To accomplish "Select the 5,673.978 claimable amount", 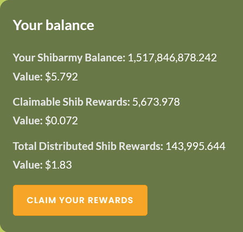I will pos(156,102).
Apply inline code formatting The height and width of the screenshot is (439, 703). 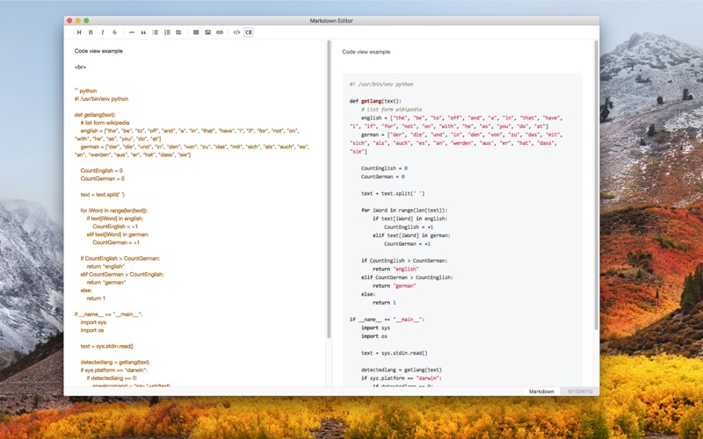(x=236, y=32)
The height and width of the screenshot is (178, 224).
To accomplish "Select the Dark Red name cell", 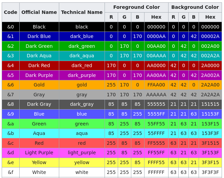I will pos(39,65).
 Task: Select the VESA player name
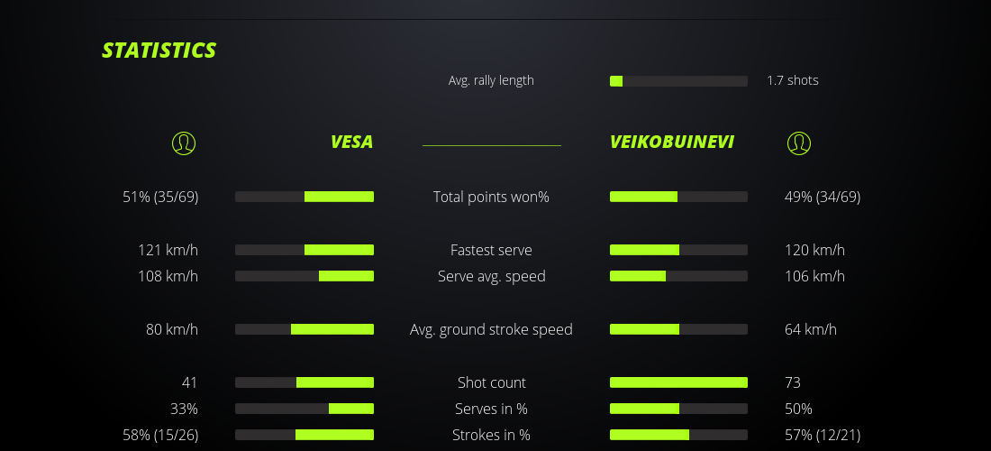(x=351, y=143)
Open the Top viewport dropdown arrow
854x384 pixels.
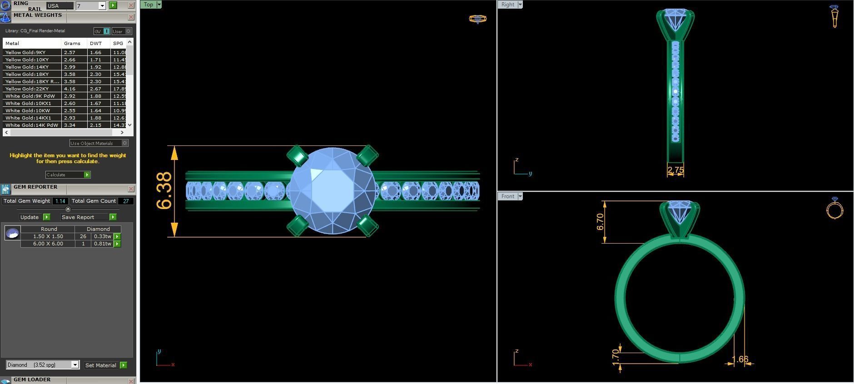click(159, 5)
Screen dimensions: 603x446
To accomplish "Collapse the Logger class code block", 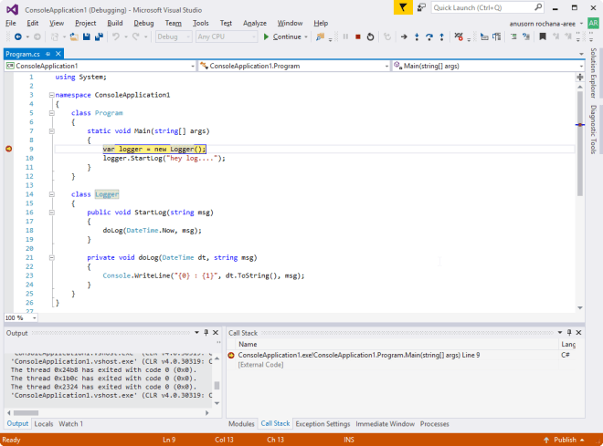I will coord(51,194).
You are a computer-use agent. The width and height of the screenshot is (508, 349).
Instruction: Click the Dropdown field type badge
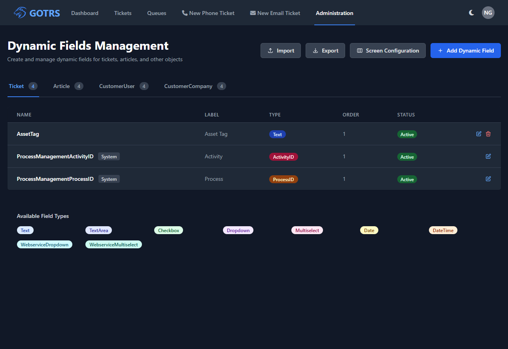(238, 230)
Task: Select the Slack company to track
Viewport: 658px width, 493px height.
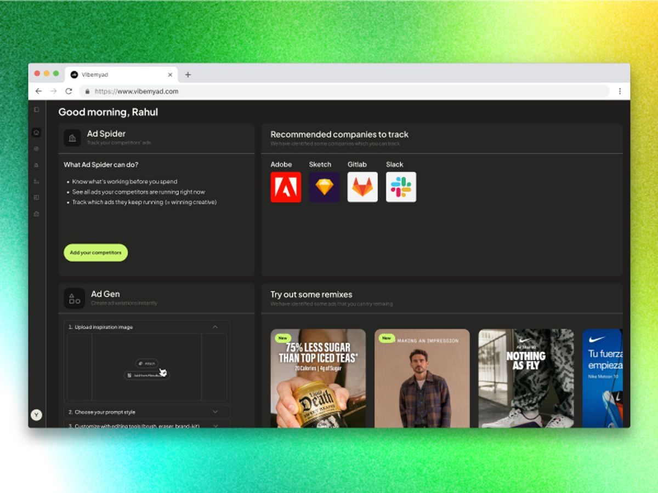Action: [x=401, y=187]
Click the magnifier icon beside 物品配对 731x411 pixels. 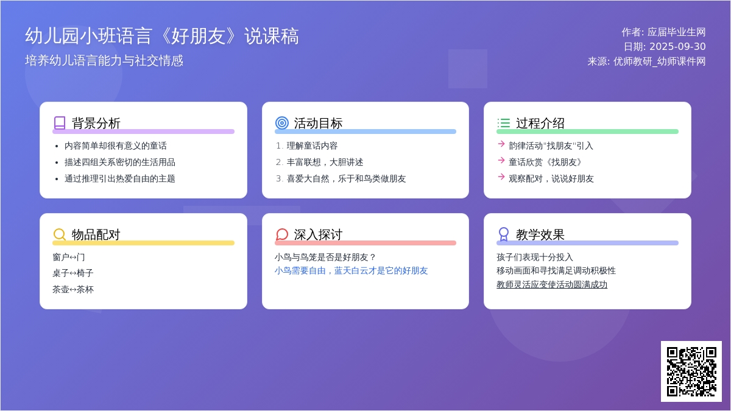(60, 234)

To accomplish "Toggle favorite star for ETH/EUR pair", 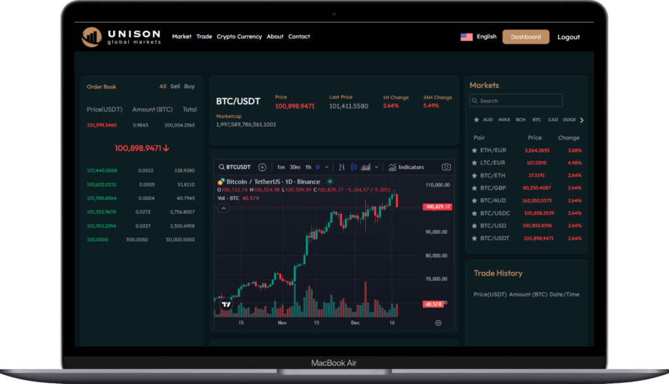I will (475, 150).
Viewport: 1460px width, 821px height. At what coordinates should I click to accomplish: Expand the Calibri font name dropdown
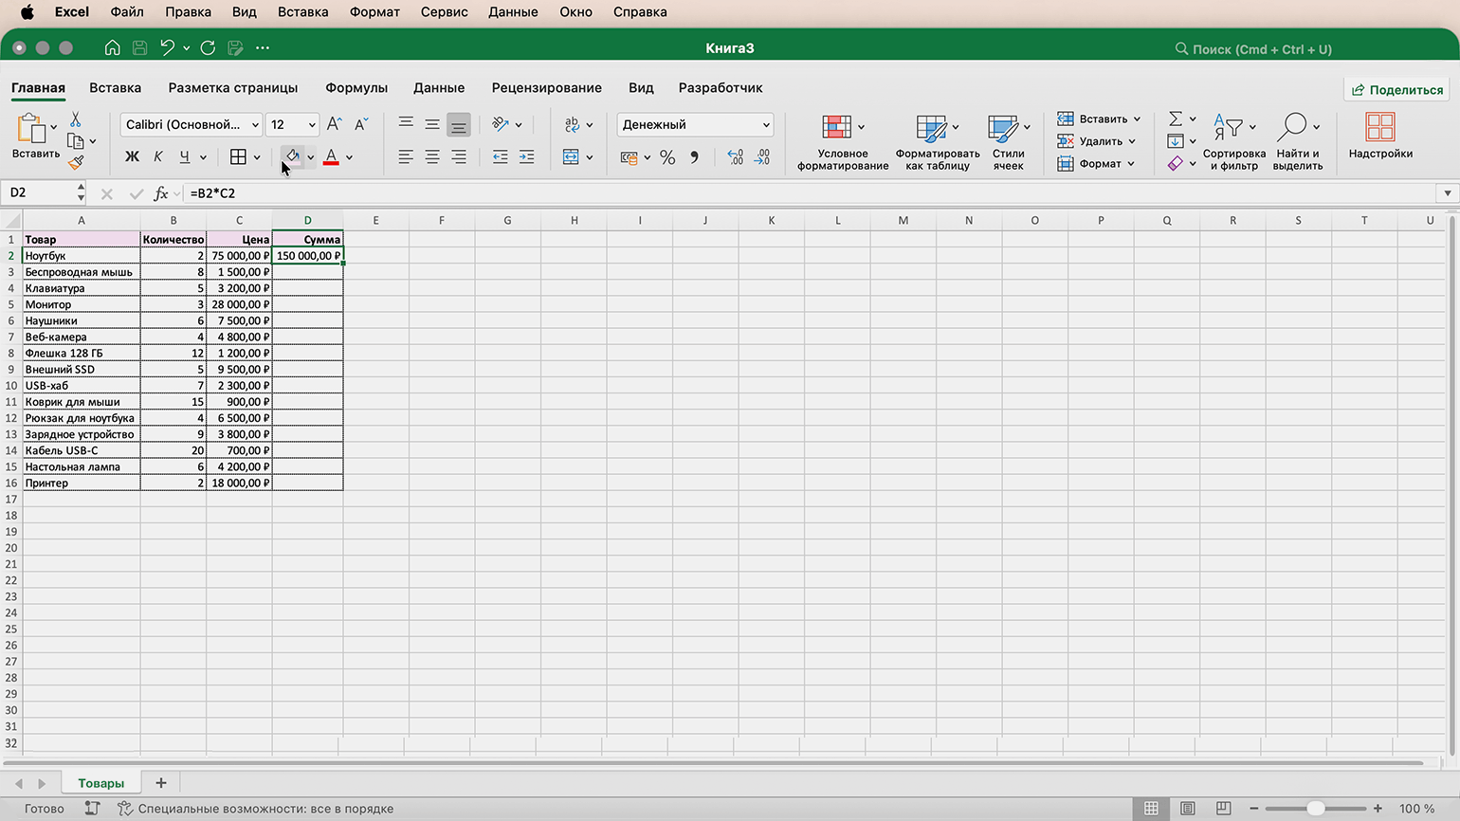click(x=255, y=125)
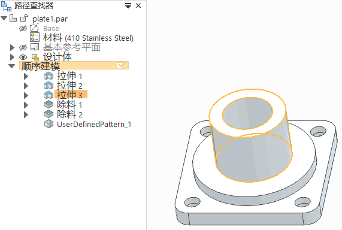Click the material table icon
This screenshot has height=230, width=342.
click(35, 37)
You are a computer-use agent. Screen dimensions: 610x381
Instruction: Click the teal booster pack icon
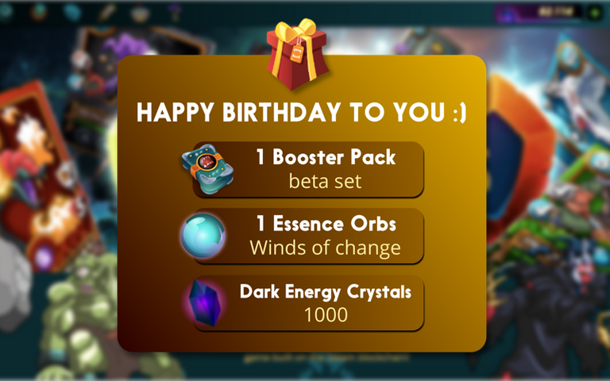point(208,169)
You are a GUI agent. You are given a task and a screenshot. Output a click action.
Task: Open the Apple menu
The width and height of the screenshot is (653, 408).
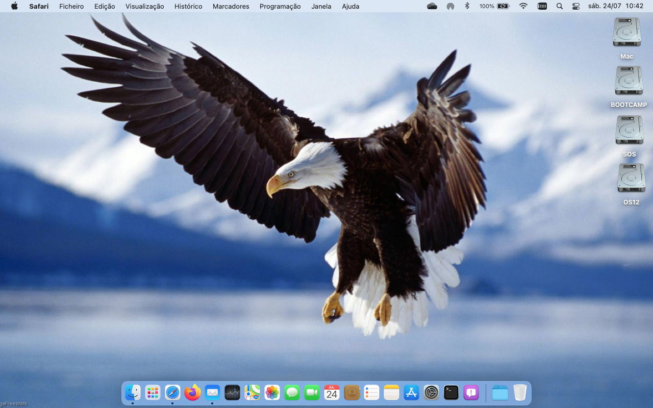click(x=14, y=6)
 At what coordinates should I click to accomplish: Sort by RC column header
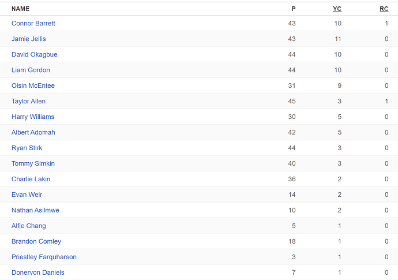pos(384,9)
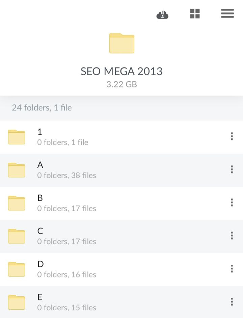Image resolution: width=243 pixels, height=318 pixels.
Task: Click folder icon of folder C
Action: click(17, 236)
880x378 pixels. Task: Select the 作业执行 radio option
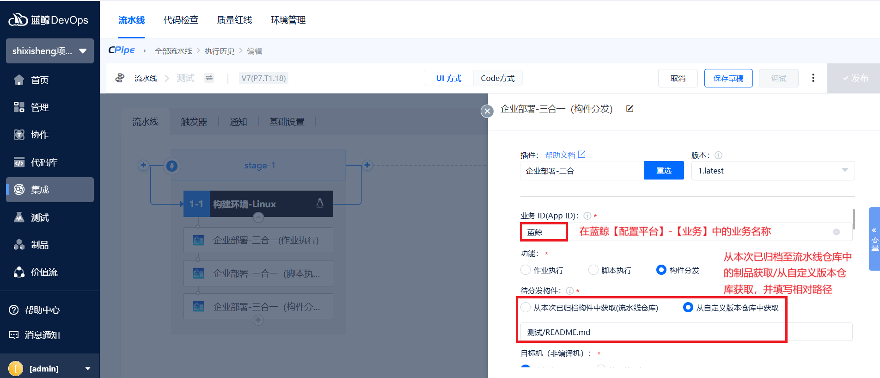point(526,270)
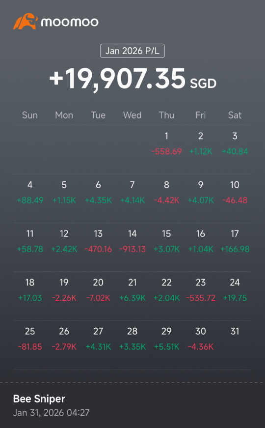Open January 21 showing +6.39K
The width and height of the screenshot is (265, 428).
(133, 290)
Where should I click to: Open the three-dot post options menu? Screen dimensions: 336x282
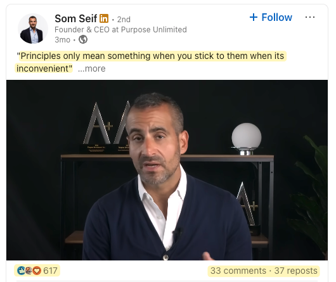point(310,17)
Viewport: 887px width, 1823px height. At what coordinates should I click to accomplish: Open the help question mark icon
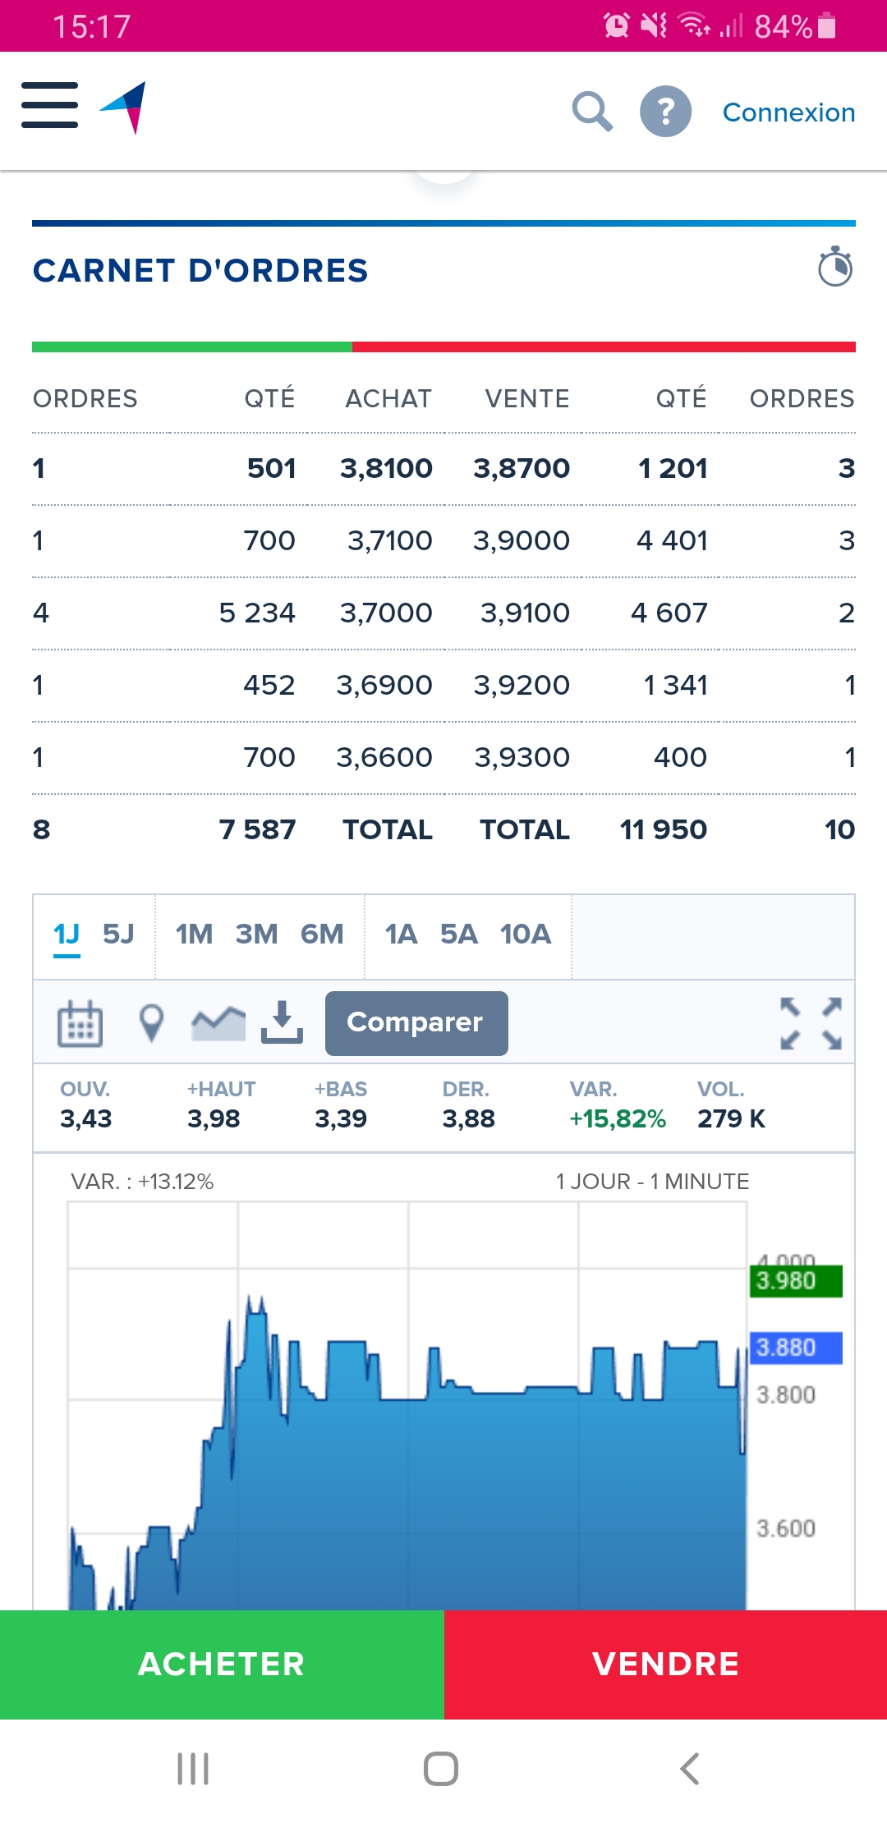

□ □ □ □ □

• What is expected
The answer consists of the lines above that include the word "computer", each copied exactly.

• Exercise solution
You are a computer-use agent. The width and height of the screenshot is (508, 349).
You are a computer-use agent. Screen dimensions: 610x381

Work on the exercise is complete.